Postby Bogo » Thu May 09, 2013 3:09 pm

KCStudly wrote:Here is the scene of the mini disaster; almost a catastrophe.
Image

Note the plastic drape wall on the left and the shop vac sort of tucked under the work table/floor on the right. Imagine the camper wall leaning against that plastic sheeting. Now imagine a big gust of wind blowing up thru the eaves of the roof over that crawl space and the plastic sheeting billowing out into the room. The wall tipped in and if it had only landed flat on the floor it would have been no big deal. I have flopped the walls onto the table plenty of times and what usually happens is that they are so light that the cushion of air that they displace slows the fall down enough that they just sort of decelerate as they land, and they fall nice and flat with no harm done.

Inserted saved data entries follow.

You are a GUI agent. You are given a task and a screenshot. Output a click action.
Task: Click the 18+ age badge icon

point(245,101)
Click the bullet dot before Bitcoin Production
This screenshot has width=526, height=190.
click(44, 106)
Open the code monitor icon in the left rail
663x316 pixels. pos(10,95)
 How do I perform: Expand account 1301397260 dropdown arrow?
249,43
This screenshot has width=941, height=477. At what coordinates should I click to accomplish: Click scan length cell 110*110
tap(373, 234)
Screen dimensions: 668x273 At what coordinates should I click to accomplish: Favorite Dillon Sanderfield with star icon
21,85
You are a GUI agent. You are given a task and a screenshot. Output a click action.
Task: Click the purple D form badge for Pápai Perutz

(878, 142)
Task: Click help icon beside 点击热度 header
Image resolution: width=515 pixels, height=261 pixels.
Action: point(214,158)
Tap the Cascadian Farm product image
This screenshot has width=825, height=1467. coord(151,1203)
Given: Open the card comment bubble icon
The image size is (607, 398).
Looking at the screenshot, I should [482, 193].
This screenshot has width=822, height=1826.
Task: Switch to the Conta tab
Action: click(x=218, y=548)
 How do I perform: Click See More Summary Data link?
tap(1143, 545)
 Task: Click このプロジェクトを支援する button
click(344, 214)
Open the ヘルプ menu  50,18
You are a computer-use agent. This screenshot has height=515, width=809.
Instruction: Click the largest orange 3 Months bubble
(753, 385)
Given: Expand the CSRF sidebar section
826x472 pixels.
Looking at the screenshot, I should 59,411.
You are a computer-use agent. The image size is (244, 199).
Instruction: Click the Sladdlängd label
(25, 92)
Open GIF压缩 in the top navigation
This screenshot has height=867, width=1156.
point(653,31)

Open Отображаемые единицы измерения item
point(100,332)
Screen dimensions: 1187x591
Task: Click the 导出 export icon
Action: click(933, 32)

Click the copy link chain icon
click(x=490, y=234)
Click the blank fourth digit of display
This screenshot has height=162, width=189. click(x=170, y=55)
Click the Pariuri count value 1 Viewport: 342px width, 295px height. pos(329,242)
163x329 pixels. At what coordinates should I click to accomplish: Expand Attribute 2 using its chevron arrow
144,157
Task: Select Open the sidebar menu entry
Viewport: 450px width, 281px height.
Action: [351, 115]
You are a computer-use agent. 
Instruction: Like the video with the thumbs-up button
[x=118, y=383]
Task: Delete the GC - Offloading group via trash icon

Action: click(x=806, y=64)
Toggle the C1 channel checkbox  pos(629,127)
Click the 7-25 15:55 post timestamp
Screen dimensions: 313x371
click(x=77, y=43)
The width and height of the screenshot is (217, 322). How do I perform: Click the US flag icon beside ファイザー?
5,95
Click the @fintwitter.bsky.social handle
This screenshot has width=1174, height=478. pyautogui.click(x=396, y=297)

Unfortunately, in this case, the galley wall edging landed on the caster of the shop vac which held it up off of the floor. The forward part of the wall continued to the floor and snapped a crack on the foam about 4 to 6 inches down the wall just ahead of the front of the wall edging. Poop. Double poop. Cuss words. Frustration. Crooked wall.
Image
Image

It’s not the end of the world. In fact, I could probably just continue on skinning it as planned and not have any trouble at all, but I will probably try to flex the crack open a bit (like I did for the pic of the crack), trowel some GG down in there, lay it flat with some weights and see if I can get it to stick back together. Poop.
Yeah, not the end of the world.

I'm assuming it is only foam and foam/wood interface that has cracked. If you take a long 1/2" straight router bit and route out the crack. Then you can fill it with expanding foam or a piece of foam cut to shape, and GG in place. The rounded end of the wider routed out section will act as a stress reliever for future flexing. The wider router bit path will allow easier filling for a complete repair.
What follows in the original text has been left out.